Paper No. 11
Presentation Time: 8:00 AM-5:30 PM
EVALUATING DEEP GROUNDWATER INPUTS TO THE ALBUQUERQUE BASIN ADJACENT TO THE SANDIA MOUNTAINS
FRUS, Rebecca Jane1, CROSSEY, Laura J.
2, KARLSTROM, Karl E.
2, DAHM, Clifford N.
3 and ALI, Abdul-Mehdi S.
2, (1)Earth and Planetary Sciences, University of New Mexico, 1 University of New Mexico, Northrop Hall, Albuquerque, NM 87131, (2)Earth and Planetary Sciences, University of New Mexico, Albuquerque, NM 87131, (3)Biology, University of New Mexico, MSC03 2020, 1 University of New Mexico, Albuquerque, NM 87131-0001, rfrus@unm.edu
Within the Albuquerque Basin there are distinct hydrochemical zones defined by chemical and isotopic gradients. Boundaries for the eastern-most hydrochemical zones are located near major faults. Sandia Mountain springs are significant sources of recharge for these hydrochemical zones and the springs are also located along and near major faults. Within the scope of this research, waters collected and analyzed are combined with existing geochemical data of Sandia Mountain springs and Albuquerque Basin wells. The geochemical data and a geologic framework of the area are used to evaluate pathways of groundwater recharge and possible sources and concentrations of contaminates. Nine of the Sandia Mountain springs recharge the Eastern Mountain Front hydrochemical zone and have an average pH of 7.69, average temperature of 14.5°C, and an average conductivity is 665 µS/cm. To the south, the Tijeras fault zone and Tijeras arroyo hydrochemical zones have seven springs with an average pH of 6.92, average temperature of 12.7°C, and an average conductivity of 1077 µS/cm, with the highest value at 3500 µS/cm.
====
Prompt 1 >> Translate this sentence from the groundwater abstract into Spanish: "Boundaries for the eastern-most hydrochemical zones are located near major faults."
Prompt 2 >> Reproduce word for word the part of the groundwater abstract between "Paper No. 11" and "KARLSTROM, Karl E.", inclusive.
Prompt 3 >> Extend the groundwater abstract past its final sentence, keeping its style and subject.

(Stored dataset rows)
====
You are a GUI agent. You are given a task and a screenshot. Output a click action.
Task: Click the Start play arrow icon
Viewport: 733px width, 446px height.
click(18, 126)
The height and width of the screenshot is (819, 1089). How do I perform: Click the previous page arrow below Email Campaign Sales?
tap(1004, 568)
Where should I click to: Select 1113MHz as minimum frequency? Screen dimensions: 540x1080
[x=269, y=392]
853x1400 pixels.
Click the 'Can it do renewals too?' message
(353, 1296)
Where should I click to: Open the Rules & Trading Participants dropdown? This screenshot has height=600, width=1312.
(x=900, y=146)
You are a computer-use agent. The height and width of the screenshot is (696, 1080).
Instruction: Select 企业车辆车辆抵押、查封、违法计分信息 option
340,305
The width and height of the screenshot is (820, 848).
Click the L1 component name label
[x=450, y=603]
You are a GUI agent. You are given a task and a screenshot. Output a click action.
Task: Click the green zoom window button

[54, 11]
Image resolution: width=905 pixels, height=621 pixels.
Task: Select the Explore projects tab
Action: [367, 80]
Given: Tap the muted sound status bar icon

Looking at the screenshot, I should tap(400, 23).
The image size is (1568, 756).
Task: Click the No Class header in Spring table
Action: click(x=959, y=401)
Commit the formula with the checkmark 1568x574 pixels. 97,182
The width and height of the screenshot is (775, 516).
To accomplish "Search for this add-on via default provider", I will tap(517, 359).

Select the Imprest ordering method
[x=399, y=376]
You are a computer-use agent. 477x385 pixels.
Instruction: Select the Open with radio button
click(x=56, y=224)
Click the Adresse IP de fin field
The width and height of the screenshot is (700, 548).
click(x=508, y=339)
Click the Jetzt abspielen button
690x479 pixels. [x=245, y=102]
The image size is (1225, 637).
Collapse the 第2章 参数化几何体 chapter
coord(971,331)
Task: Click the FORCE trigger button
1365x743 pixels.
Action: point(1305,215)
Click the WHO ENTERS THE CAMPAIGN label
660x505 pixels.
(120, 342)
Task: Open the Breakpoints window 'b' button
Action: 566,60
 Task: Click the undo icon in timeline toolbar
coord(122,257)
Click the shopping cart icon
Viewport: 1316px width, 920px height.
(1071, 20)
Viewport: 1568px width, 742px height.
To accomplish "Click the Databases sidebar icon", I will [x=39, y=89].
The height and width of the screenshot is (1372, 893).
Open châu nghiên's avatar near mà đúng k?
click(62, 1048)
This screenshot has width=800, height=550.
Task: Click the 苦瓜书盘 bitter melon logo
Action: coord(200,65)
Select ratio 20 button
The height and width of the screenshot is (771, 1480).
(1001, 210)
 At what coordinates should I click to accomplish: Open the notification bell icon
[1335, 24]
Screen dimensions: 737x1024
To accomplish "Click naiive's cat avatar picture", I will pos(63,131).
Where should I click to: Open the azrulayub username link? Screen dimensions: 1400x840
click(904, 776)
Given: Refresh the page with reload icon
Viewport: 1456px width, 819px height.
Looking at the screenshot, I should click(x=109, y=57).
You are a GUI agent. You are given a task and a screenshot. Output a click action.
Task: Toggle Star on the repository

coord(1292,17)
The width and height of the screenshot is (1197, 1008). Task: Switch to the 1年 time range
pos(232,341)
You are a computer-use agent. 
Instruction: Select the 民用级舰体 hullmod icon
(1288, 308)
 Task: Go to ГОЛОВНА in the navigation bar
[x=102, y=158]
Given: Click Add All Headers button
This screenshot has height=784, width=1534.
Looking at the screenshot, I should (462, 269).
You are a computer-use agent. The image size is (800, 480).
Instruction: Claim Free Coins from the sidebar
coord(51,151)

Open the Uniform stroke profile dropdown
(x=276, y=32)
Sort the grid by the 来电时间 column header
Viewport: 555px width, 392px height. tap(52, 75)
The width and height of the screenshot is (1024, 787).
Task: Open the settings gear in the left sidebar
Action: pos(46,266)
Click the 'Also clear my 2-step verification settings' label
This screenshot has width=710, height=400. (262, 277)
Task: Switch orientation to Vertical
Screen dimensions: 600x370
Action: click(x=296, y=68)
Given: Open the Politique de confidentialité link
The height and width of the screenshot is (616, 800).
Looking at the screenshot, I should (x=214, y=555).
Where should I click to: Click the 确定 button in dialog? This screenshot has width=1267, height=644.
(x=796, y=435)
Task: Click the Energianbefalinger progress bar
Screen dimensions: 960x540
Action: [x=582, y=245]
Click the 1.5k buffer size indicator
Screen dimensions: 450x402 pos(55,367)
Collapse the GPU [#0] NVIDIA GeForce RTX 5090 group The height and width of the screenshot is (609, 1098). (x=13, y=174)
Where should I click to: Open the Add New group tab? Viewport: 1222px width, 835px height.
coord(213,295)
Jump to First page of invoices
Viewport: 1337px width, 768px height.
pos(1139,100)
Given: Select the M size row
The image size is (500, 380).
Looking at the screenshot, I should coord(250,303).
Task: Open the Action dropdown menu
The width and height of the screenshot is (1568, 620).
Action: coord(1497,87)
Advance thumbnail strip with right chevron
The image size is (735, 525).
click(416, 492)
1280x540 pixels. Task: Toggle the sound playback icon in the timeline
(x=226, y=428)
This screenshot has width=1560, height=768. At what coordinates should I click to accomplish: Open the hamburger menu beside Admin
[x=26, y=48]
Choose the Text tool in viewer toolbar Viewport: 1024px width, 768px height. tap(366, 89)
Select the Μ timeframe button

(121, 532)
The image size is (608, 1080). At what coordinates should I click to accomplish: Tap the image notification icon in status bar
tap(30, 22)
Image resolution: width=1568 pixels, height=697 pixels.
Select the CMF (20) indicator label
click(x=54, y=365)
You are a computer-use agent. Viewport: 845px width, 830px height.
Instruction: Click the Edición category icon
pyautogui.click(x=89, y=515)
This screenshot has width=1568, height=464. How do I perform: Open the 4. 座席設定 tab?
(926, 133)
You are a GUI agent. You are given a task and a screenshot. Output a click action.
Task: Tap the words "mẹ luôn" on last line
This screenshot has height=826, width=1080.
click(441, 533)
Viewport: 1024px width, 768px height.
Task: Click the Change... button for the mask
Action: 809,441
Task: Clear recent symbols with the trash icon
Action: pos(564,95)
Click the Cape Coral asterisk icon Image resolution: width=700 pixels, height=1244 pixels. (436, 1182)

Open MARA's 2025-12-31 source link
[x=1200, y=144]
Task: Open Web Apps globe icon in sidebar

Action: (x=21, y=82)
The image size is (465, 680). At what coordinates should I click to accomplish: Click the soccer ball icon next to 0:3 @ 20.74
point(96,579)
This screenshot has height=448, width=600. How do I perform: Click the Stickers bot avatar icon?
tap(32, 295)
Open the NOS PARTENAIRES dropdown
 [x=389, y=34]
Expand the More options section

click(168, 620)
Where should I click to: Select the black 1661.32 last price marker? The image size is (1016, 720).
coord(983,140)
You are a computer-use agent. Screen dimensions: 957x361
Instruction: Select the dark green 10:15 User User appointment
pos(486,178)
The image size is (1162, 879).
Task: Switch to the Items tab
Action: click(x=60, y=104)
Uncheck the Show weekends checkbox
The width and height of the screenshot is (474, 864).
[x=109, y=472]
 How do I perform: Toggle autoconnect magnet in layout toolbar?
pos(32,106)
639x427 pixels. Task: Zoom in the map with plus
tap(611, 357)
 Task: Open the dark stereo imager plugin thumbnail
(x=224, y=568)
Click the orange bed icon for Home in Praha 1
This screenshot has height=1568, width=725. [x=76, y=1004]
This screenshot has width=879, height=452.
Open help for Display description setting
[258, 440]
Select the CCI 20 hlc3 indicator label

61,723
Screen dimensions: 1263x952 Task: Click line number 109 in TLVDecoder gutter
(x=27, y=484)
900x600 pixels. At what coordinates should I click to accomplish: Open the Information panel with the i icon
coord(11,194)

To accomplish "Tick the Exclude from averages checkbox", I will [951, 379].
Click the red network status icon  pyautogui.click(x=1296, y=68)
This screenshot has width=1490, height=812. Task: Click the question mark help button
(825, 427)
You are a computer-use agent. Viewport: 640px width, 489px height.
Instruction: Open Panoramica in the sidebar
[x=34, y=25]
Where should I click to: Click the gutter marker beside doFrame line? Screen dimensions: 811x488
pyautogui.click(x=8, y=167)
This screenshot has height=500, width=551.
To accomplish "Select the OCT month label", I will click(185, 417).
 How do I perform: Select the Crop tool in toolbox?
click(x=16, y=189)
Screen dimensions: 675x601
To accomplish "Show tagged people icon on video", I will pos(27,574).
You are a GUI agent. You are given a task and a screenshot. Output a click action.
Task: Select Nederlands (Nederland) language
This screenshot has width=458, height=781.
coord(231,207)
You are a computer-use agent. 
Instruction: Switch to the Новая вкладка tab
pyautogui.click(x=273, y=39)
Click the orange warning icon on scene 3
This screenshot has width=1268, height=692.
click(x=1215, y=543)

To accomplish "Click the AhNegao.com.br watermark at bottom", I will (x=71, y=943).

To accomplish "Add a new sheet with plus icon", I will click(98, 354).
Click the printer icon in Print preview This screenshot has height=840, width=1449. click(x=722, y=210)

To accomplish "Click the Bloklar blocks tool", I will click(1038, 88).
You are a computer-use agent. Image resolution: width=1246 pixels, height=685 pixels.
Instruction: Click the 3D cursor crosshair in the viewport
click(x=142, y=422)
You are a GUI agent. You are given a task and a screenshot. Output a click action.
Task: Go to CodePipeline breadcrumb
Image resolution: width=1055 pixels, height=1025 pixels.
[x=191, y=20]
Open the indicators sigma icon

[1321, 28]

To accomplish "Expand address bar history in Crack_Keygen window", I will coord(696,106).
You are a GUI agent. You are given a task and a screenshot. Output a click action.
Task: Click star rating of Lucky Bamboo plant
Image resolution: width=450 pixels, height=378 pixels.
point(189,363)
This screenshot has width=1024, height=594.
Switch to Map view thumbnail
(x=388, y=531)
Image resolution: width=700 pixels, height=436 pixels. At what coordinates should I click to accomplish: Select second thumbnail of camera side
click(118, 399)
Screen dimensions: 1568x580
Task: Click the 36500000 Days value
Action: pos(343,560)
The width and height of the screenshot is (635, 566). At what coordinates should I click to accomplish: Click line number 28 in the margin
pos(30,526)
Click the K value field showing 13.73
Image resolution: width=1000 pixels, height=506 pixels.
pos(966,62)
====
Response box 1 >> Los límites de las zonas hidroquímicas más orientales se encuentran cerca de fallas principales.

Response box 2 >>
Paper No. 11
Presentation Time: 8:00 AM-5:30 PM
EVALUATING DEEP GROUNDWATER INPUTS TO THE ALBUQUERQUE BASIN ADJACENT TO THE SANDIA MOUNTAINS
FRUS, Rebecca Jane1, CROSSEY, Laura J.
2, KARLSTROM, Karl E.

Response box 3 >>
Recently, the City of Albuquerque has drastically reduced its mining of groundwater, transitioning to surface waters for part of municipal demands. Groundwater levels appear to be recovering but it is unclear how the water quality will be affected. Utilizing geochemical models (Phreeqc and Geochemist’s WorkBench) we will create mixing and water rock interaction scenarios to better understand the hydrochemical variations in the aquifer. Geologic structures can affect aquifer hydrochemistry by introducing deep fluids which can be sources of salinity and contaminants such as arsenic, uranium and fluoride. Applying multiple tracers, e.g., stable isotopes, major ion concentrations, strontium isotopes, and noble gases, will help to evaluate how the geochemistry of spring waters and fluid inputs along regional geologic structures may impact the groundwater quality.